I haven't always wanted to be a writer, but it is one of my most desirable dreams. I didn't always want to be an actor, but now I just wish I had the gutts. I didn't always want to do YouTube, but I stare at these YouTubers as if their Gods and Godesses because I wish I could talk to people normally like they do. But that's not saying they always did. I learned, not recently, that they are like celebrities and yet they're just like us. Normal fangirls who don't act or sing in front of thousands (until they reach those veiws.) But that's not what I'm trying to get at, I'm hust saying that they aren't generally a household name, more of a my friend's know them and so do I. Unlike Selena Gomez, or Beyonce.

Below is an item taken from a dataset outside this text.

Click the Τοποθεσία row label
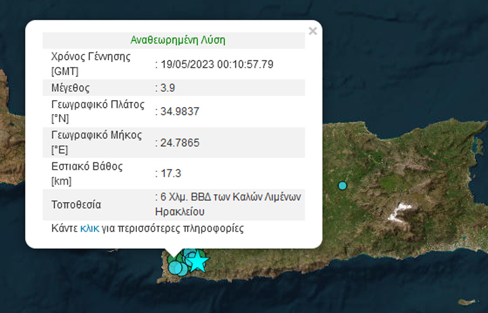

And the thought of possibly being like them seems impossible to me. I don't mean its going to happen as one can only wish but who hasn't actually thought about it?
I want to act despite never actung before, or at least trying. I want to be a YouTuber even if I don't succeed and I want to write even if no one reads my books because it's just what I want to do. Those thoughts don't scare me and you may think it's the most silliest thing that it does: Talking to Strangers.
You see in my mind, what you will never get into and probably don't want to, it could go one of two ways:
1) We could have an honest to God conversation and it's all civil and nice and when you leave I may just think, 'Never seeing that person again, yeah don't worry you'll forget my name.' And truthfully I don't mean it in a rude way. It more of a yeah this person probably won't ever care to actually get to know me or care to talk to me again in the future.
2) Same scenario, civil, honest to God, yada yada. And you walk away ending said conversation. My brain goes a little haywire like, "well you had to screw up again and be all weird. Didn't ya?" My mind generally likes to believe that people don't like me and no I'm not emo. It's more of a, 'I wasted people's time and now they prob don't like you because you're you." kind of way. And again not emo. I get those thoughts because I'm probably one of the most quietest person around. And that's because I start to panick internally and hope for the better.
Why am I so quiet? You may have not asked, truthfully I don't know. I always have been, refusing to talk to people, hating that my mom would have me ask where the cans of soup was to the clerk. I became to wish I was mute because I hated what it felt like to talk to people and have them talk back. Don't get me wrong I love making friends but I hated the feeling of crying everytime I would and shaking not of fear though.
It soon became a hassle when it would also happen to whilst in practice in band when I would mutter a would to my fellow band geeks. Again I wasnt afraid of them, I was afraid I'd make a wrong move. I became so closed and at thw same time open muttering sentences that didn't seem like something a normal person would say. I didn't act like who I was and wanted to be to the point where I didn't know who I was.
I didn't act like the person who I was around my friends always careful with my words and making situations awkward. I never should who I was to my friends all but one. I felt ashamed to say anything that didn't seem appropriate to regular humans.
You may be wondering what does this have to do with the title? If so, thank you fir reading this far. The answer to that question that I asked myself is, to go ahead with the future first you must be aware of your past and be willing to overcome things that might seem like a challenge today. Everyday a new challenge reveals itself, testing you on whether or not you are prepared to allow yourself to get closer to the ending. Acting and Youtube seem like a huge challege that I am willing to make if it helps me contain my fear of talking to stangers. And hopefully one day I'll write about how much I was able to overcome it.